BEGIN

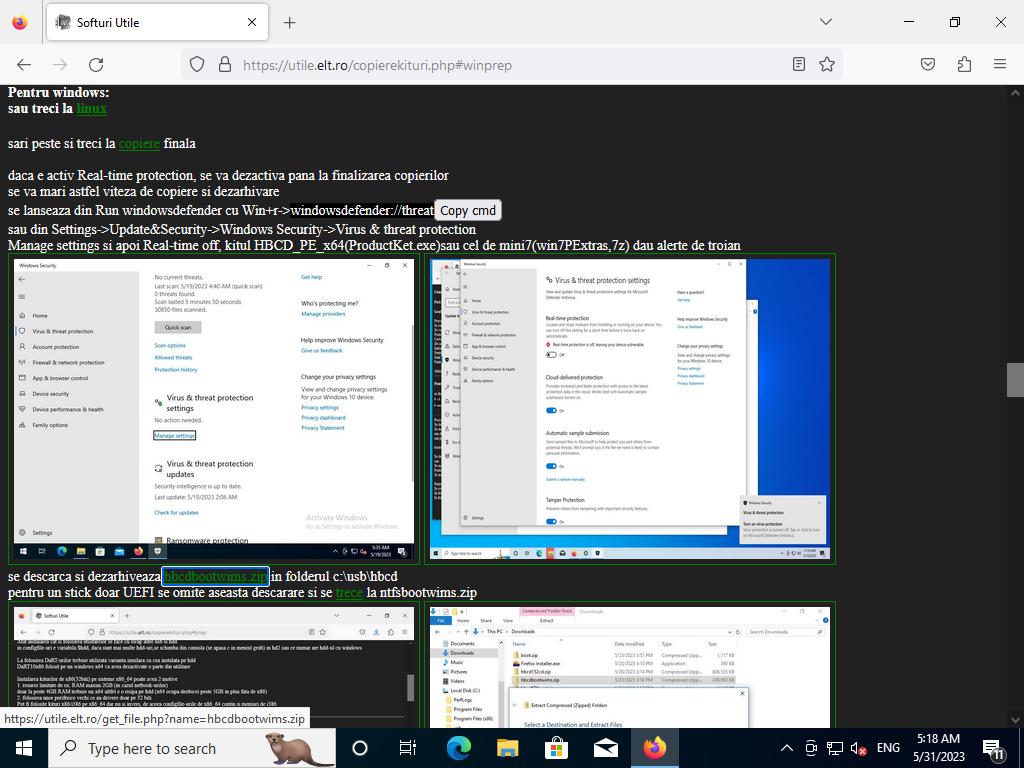Click the Firefox reload page button
Viewport: 1024px width, 768px height.
[x=96, y=64]
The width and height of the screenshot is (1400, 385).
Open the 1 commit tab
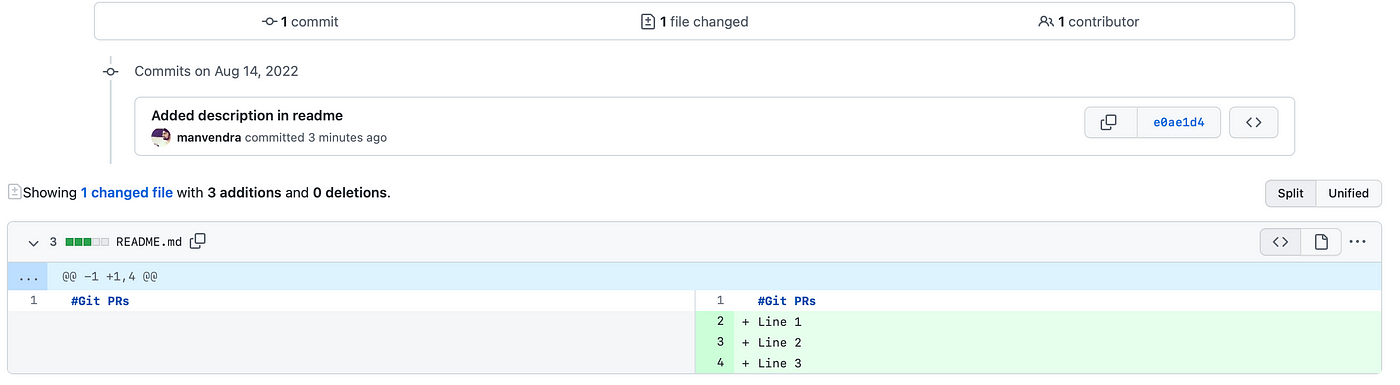[x=300, y=21]
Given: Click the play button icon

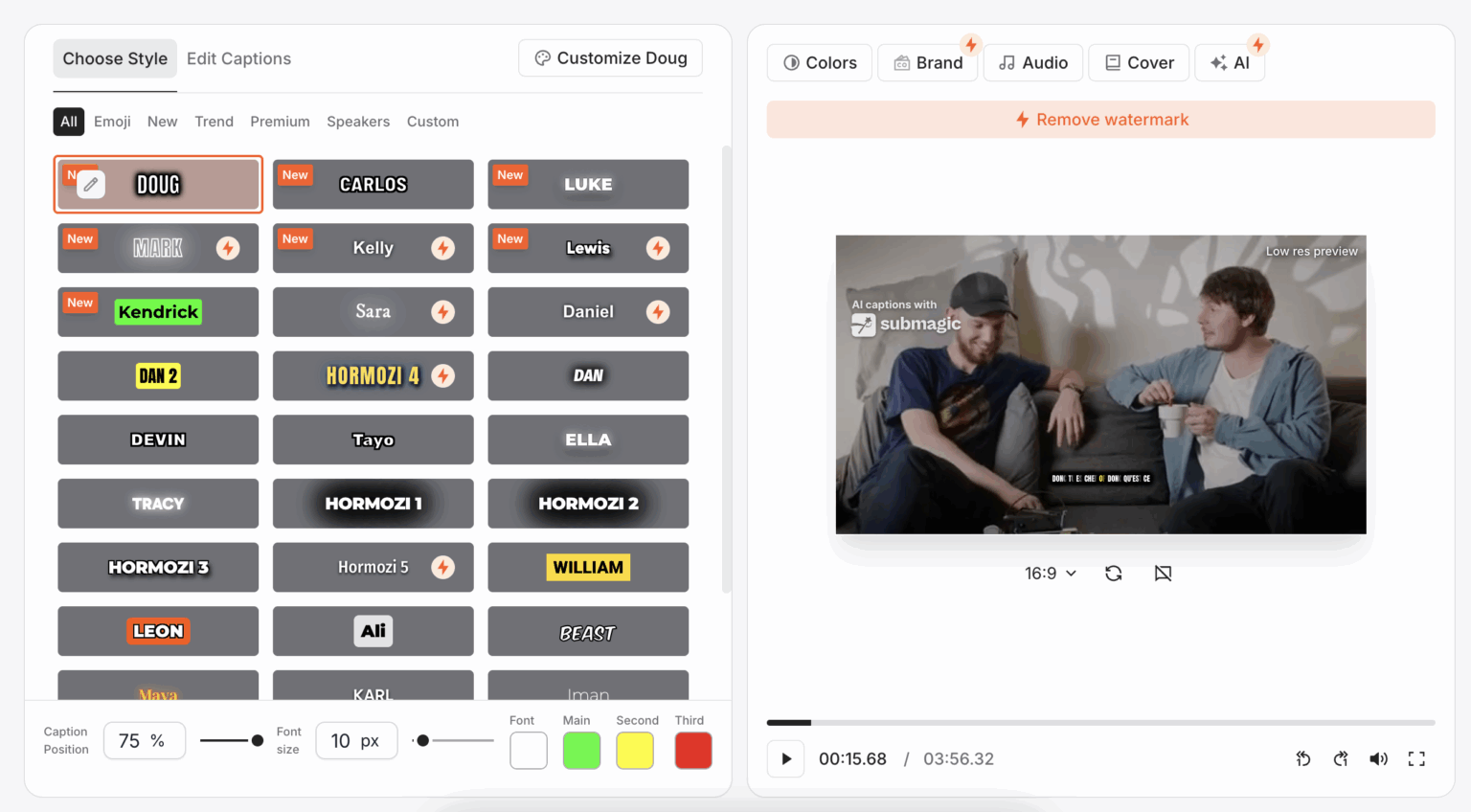Looking at the screenshot, I should click(785, 759).
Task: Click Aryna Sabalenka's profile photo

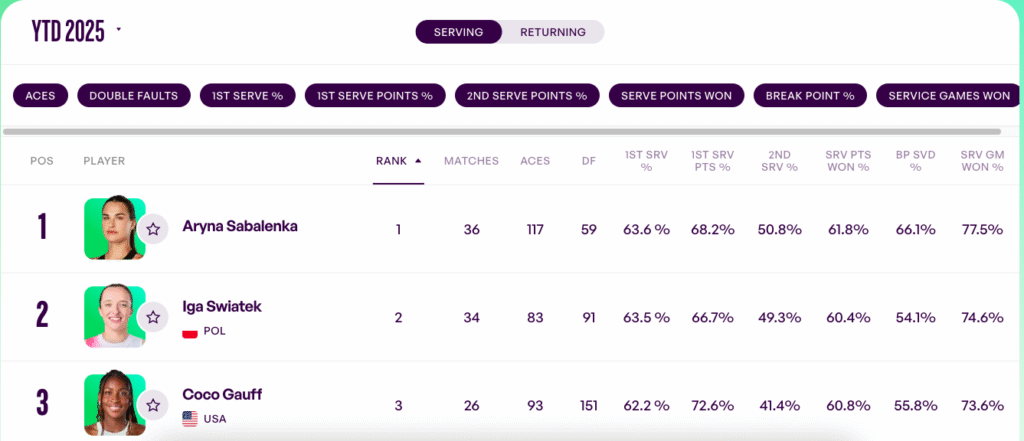Action: [114, 229]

END

• _EXERCISE DESCRIPTION_
Write out the lines of the listing from the one that holds "Given: Click the play button icon" to the very last line, both included, exactly as they appear and without any pictures.

• _TASK RESPONSE_
Given: Click the play button icon

Looking at the screenshot, I should click(785, 759).
Task: Click Aryna Sabalenka's profile photo

Action: [114, 229]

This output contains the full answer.